Abstract

What is the relationship between biotechnology employees' beliefs about the moral outcomes of a controversial transgenic research project and their attitudes of acceptance towards the project? To answer this question, employees (n=466) of a New Zealand company, AgResearch Ltd., were surveyed regarding a project to create transgenic cattle containing a synthetic copy of the human myelin basic protein gene (hMBP). Although diversity existed amongst employees' attitudes of acceptance, they were generally: in favor of the project, believed that it should be allowed to proceed to completion, and that it is acceptable to use transgenic cattle to produce medicines for humans. These three items were aggregated to form a project acceptance score. Scales were developed to measure respondents' beliefs about the moral outcomes of the project for identified stakeholders in terms of the four principles of common morality (benefit, non-harm, justice, and autonomy). These data were statistically aggregated into an Ethical Valence Matrix fo the project. The respondents' project Ethical Valence Scores correlated significantly with their project acceptance scores (r=0.64, p<0.001), accounting for 41% of the variance in respondents' acceptance attitudes. Of the four principles, non-harm had the strongest correlation with attitude to the project (r=0.59), followed by benefit and justice (both r=0.54), then autonomy (r=0.44). These results indicate that beliefs about the moral outcomes of a research project, in terms of the four principles approach, are strongly related to, and may be significant determinants of, attitudes to the research project.
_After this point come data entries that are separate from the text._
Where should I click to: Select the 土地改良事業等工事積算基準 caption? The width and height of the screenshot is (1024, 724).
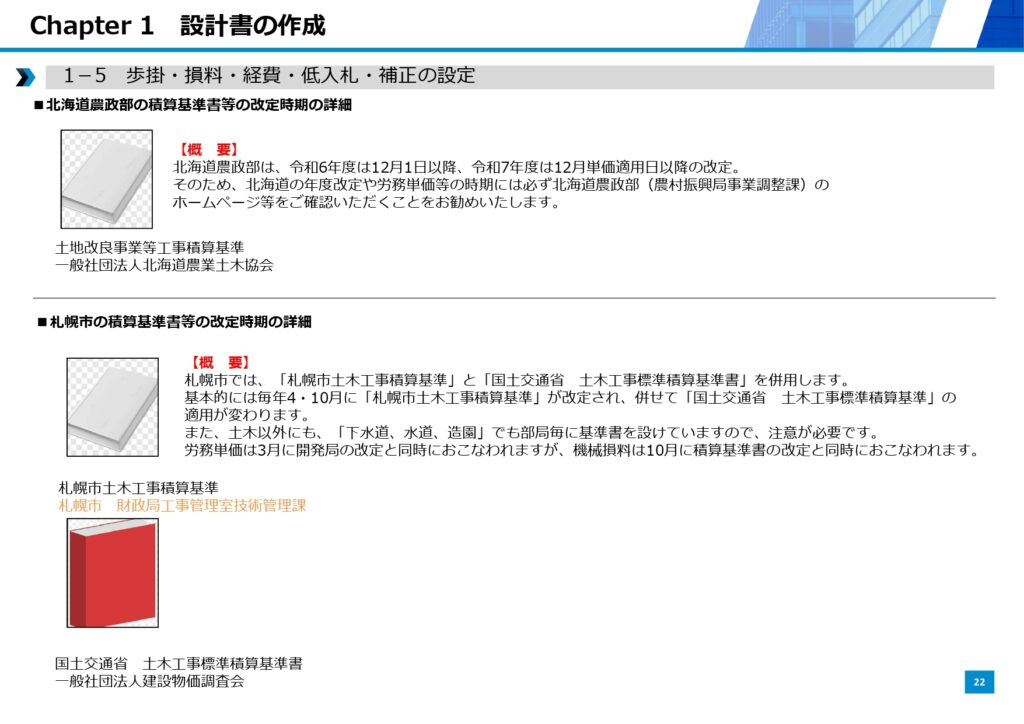coord(149,247)
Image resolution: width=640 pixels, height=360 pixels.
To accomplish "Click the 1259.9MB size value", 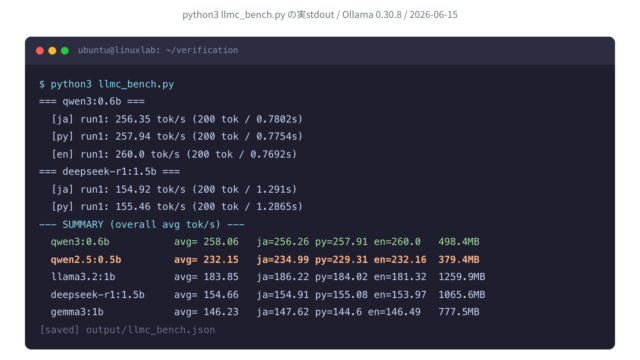I will [x=462, y=277].
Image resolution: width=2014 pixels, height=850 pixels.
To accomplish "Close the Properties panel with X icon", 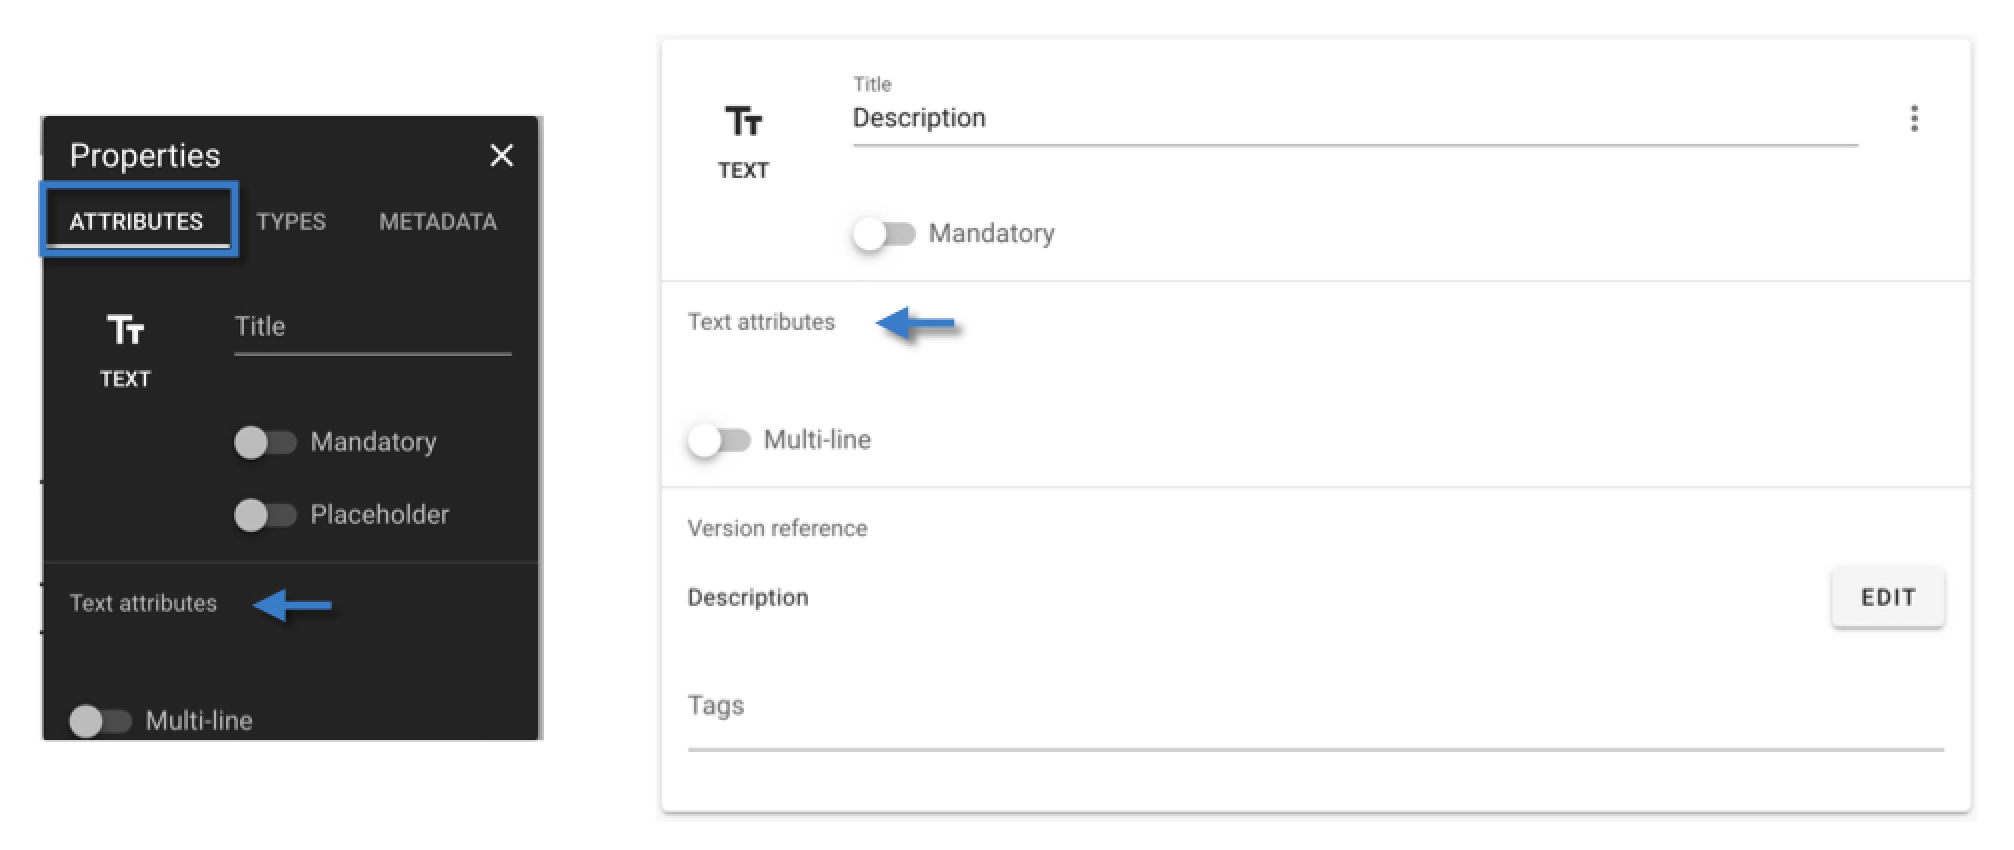I will pyautogui.click(x=501, y=155).
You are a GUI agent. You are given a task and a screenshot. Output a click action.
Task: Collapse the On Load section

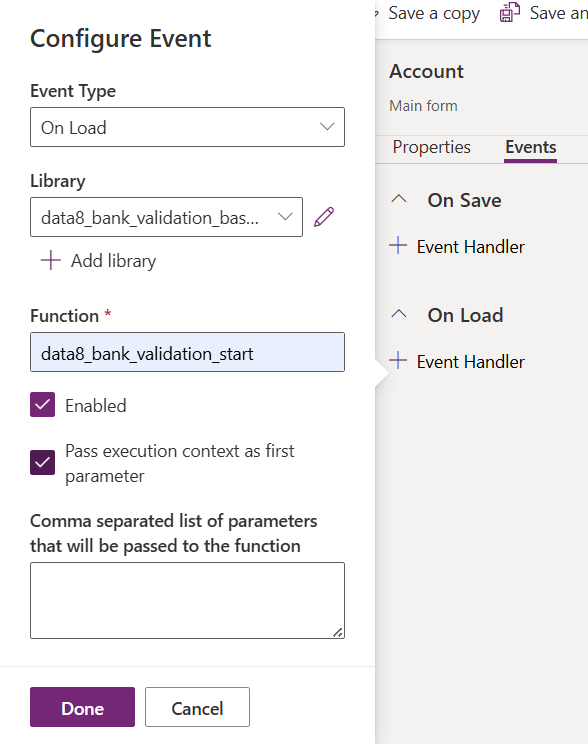[x=399, y=314]
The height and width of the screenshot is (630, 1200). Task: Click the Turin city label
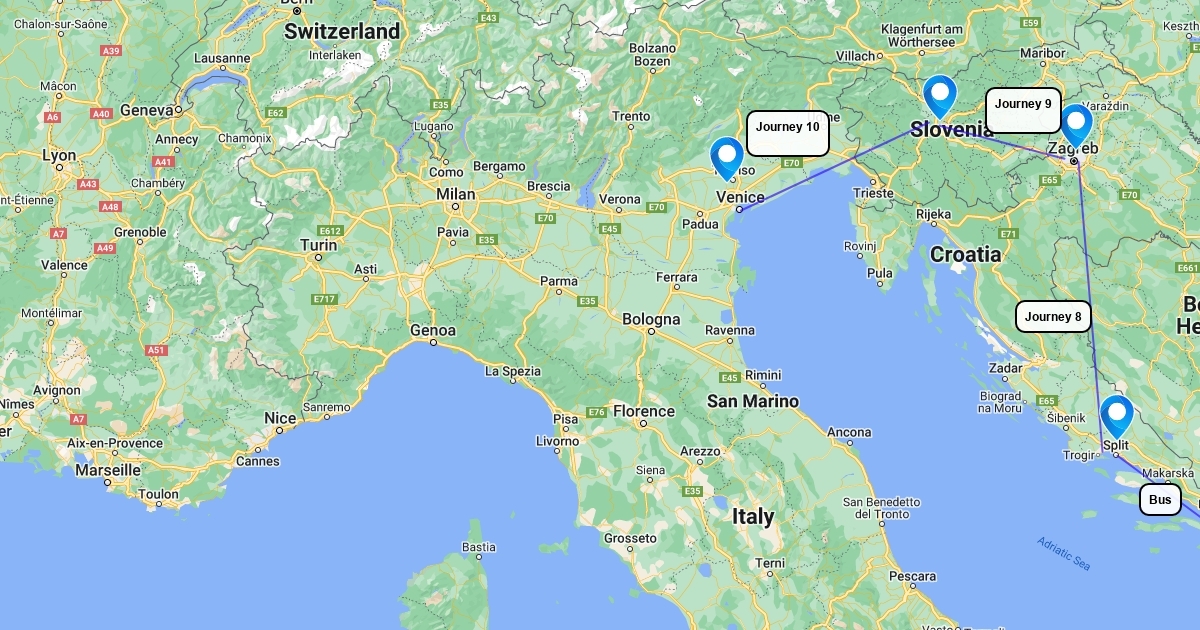click(319, 245)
This suggests that, for employees of a biotechnology organization, ethical reasoning could be a central mechanism for the evaluation of the acceptability of a project. We propose that the Ethical Valence Matrix may be used as a tool to measure ethical attitudes towards controversial issues, providing a metric for comparison of perceived ethical consequences for multiple stakeholder groups and for the evaluation and comparison of the ethical consequences of competing alternative issues or projects. The tool could be used to measure both public and special interest groups' ethical attitudes and results used for the development of socially responsible policy or by science organizations as a democratizing decision aid to selection amongst projects competing for scarce research funds.